*** Opening PROVIDED RECORDS ***

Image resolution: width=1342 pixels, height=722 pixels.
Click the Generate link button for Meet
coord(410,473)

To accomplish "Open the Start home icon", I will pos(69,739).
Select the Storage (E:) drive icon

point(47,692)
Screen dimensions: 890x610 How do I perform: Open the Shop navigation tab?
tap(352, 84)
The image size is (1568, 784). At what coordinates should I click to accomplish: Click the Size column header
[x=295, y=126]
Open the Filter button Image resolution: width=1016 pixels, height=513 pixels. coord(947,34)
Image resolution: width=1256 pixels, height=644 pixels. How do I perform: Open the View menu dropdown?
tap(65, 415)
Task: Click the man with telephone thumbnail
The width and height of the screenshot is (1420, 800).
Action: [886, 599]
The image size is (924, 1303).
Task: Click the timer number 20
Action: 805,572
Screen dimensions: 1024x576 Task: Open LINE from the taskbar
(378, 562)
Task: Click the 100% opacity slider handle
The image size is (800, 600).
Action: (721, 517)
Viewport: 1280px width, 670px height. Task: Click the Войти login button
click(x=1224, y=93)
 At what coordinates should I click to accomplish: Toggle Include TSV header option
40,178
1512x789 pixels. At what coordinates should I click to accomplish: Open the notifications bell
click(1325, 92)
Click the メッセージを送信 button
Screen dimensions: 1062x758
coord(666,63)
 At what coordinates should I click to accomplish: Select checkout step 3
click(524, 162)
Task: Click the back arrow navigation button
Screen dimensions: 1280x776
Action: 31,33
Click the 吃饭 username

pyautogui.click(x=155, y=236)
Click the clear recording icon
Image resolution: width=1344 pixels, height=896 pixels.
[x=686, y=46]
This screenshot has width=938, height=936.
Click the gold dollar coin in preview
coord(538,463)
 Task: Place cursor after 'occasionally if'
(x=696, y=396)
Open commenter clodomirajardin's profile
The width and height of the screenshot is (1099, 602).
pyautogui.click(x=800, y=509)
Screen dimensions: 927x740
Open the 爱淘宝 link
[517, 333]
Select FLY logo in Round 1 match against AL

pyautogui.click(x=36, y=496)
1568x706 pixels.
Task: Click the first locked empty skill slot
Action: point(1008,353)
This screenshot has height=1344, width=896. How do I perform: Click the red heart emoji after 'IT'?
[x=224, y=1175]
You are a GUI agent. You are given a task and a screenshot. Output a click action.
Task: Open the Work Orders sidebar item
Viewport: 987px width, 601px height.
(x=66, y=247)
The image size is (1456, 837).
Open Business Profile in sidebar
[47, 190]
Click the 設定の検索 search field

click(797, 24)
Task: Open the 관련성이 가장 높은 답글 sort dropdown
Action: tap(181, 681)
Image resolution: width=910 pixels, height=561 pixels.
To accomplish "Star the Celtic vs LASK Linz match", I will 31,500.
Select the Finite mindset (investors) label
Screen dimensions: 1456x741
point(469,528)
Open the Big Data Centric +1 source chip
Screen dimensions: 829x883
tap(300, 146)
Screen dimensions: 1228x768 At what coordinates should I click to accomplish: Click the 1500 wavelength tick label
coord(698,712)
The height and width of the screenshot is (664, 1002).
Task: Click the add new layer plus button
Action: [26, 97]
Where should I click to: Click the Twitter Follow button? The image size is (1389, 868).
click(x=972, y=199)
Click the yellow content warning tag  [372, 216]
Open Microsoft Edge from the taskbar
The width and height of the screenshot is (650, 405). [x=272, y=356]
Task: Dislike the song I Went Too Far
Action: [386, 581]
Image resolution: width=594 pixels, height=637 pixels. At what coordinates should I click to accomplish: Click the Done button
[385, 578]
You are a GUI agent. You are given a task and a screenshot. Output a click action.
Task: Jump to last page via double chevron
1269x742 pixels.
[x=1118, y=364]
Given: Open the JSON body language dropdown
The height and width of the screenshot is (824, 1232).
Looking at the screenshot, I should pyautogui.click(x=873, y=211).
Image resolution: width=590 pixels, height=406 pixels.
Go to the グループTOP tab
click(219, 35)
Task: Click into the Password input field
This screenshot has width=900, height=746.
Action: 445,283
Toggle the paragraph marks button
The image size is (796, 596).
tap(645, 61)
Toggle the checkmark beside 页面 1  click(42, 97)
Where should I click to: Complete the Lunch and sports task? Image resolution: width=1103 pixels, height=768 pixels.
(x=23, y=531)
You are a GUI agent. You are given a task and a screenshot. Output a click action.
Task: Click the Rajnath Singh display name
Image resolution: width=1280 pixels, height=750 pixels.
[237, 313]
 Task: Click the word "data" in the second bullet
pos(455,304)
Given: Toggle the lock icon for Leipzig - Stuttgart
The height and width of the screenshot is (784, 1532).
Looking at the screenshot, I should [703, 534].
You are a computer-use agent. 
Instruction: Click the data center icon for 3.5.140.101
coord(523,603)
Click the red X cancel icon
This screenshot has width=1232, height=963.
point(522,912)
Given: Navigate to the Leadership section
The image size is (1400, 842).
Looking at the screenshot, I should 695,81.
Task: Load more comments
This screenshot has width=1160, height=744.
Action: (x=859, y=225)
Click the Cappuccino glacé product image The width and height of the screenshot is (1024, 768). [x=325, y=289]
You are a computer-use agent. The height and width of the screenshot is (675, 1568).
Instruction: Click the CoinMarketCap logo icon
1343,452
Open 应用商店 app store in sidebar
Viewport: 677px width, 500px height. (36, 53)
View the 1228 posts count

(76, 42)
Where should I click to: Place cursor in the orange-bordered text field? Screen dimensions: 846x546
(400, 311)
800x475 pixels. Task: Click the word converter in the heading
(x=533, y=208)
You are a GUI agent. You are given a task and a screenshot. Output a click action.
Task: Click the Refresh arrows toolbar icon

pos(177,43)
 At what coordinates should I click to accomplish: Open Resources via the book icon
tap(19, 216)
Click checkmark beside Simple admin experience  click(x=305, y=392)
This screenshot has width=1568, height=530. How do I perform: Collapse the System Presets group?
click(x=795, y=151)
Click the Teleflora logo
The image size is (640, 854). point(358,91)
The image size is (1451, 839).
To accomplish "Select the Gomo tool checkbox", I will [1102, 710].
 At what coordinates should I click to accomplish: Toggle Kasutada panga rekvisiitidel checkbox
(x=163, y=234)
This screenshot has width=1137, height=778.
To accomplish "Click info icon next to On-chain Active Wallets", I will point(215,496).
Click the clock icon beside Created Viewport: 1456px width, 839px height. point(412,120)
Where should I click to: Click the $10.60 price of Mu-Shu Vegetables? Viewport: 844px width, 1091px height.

*** Closing PROVIDED RECORDS ***

- **WORK INSTRUCTION**: Each line above that has the word "computer" should be copied.

- **REPLY**:
You are a computer-use agent. 
You are a computer-use agent. The height and width of the screenshot is (675, 1568).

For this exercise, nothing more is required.